Yeah, it's very unlikely. My guess is they will just shelve the whole project. It's an expensive IP to produce on the face of it, especially since "Hollywood" demands ever-increasing graphics and set-fidelity, even though I think most people would be okay with last-century-tier set design as long as the writing and acting was good. I don't think audiences care about the gimmicks as much as producers and the Hollywood circle.
I fear that what Paramount and Skydance will learn from Kurtzman Trek is the wrong lessons and most likely go for a reboot which will quickly dive into mining the previous Star Trek series for elements and plotlines as the producers and writers think Star Trek is all about.
I disagree. I think the lessons they'll take is that it is a generally "unpopular" or, rather, a "niche" IP that isn't profitable in the era of streaming, and has issues with broad appeal and a massive fucking price tag attached to anything that is being made under it. After SNW it's unlikely they'll continue.
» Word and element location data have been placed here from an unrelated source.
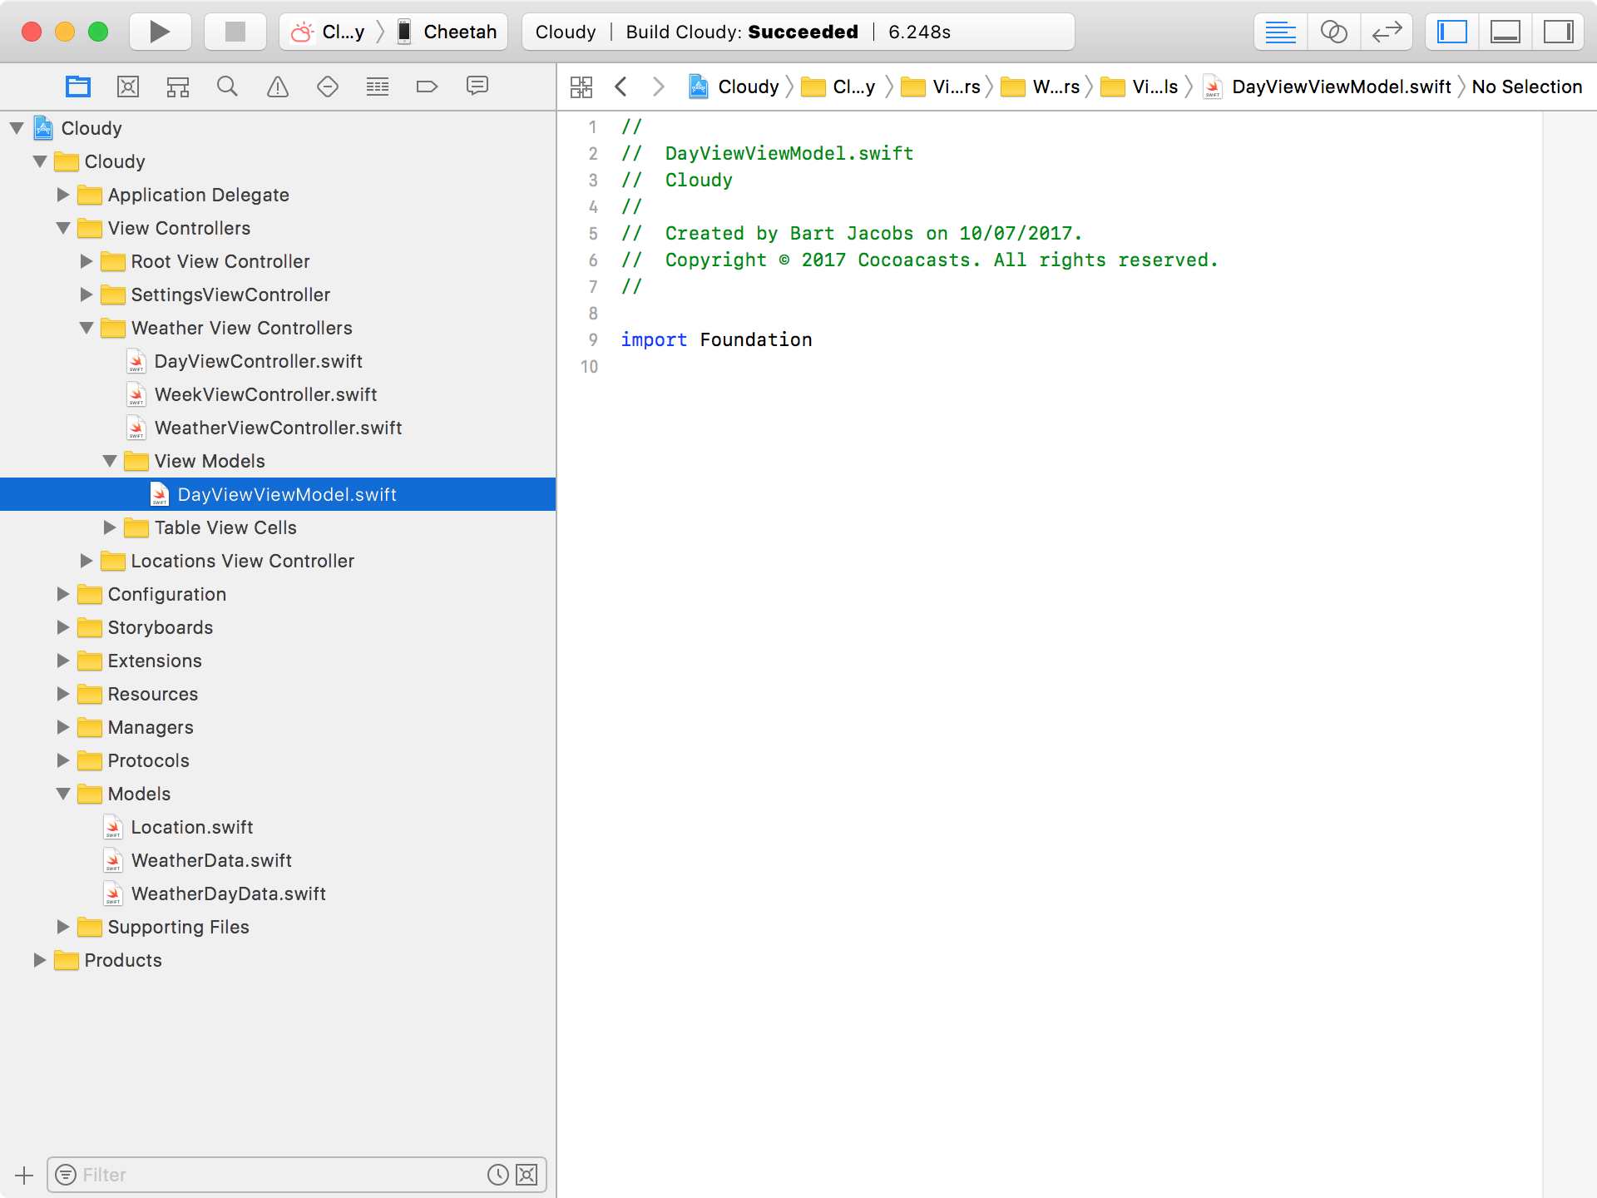Click the issue navigator icon
Viewport: 1597px width, 1198px height.
click(275, 86)
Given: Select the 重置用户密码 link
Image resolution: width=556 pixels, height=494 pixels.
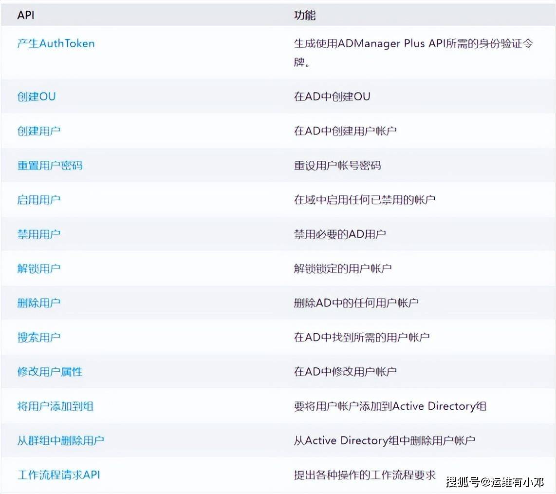Looking at the screenshot, I should point(50,165).
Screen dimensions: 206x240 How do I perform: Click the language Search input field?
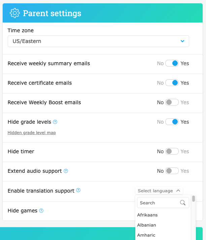163,202
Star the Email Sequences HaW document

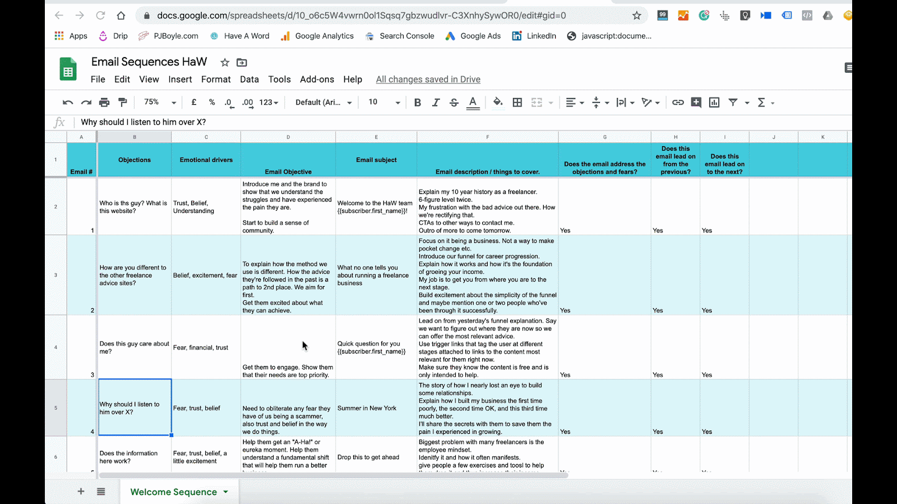[x=225, y=62]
Personally, I don't want a reboot. I would prefer that everything produced after Enterprise such as the Abrams movies and Kurtzman Trek is declared non canon/alternate timelines so that future producers/writers don't have to keep that baggage in mind when they write new episodes in a Star Trek set after Voyager.
I agree. Thankfully we'll always have the books, which were better than the Star Wars EU in my opinion.
I wish Paramount got the news and told Kurtzman not to start any new series.
They did. Strange New Worlds is only going to get five seasons. I assume season 4 is already in post-production, and they're just beginning the filming of season 5 now. Section 31 was supposed to be a whole series, but it was such a shitshow they made it into a forgettable direct-to-stream movie instead. The only actual thing that's planned is the Starfleet Academy show, but they've been talking about that for years.